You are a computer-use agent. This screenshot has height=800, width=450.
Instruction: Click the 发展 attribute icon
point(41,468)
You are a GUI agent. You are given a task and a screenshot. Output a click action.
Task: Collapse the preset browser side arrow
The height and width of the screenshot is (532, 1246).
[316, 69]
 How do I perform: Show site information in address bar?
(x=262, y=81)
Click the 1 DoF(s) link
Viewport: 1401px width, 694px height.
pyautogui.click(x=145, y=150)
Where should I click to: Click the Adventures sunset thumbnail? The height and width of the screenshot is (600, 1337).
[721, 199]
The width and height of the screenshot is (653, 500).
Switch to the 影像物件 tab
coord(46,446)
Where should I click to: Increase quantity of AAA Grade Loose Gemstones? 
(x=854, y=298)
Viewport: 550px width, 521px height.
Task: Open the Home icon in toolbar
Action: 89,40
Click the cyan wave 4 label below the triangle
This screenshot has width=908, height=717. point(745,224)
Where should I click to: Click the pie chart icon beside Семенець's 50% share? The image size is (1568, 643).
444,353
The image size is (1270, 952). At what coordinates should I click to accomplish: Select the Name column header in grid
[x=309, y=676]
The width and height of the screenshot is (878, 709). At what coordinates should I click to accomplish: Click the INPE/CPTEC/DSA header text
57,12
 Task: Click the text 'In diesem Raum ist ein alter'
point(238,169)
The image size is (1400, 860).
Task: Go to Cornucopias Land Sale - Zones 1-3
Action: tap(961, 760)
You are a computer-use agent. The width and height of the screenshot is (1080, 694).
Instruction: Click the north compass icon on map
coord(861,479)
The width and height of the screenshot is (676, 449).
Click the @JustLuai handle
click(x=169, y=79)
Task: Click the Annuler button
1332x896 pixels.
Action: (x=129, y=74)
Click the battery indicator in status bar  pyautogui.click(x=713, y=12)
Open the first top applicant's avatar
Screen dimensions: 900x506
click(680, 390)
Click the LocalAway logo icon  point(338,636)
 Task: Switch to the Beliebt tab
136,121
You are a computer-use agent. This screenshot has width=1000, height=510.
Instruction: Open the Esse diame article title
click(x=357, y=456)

*TASK BRIEF*
Filter the entries above down to the lines that hold the word "computer", and copy those lines.

*TASK RESPONSE*
You are a computer-use agent. This screenshot has height=800, width=450.
You are a computer-use agent. The width and height of the screenshot is (1080, 694).
You are a computer-use agent. This screenshot has width=1000, height=510.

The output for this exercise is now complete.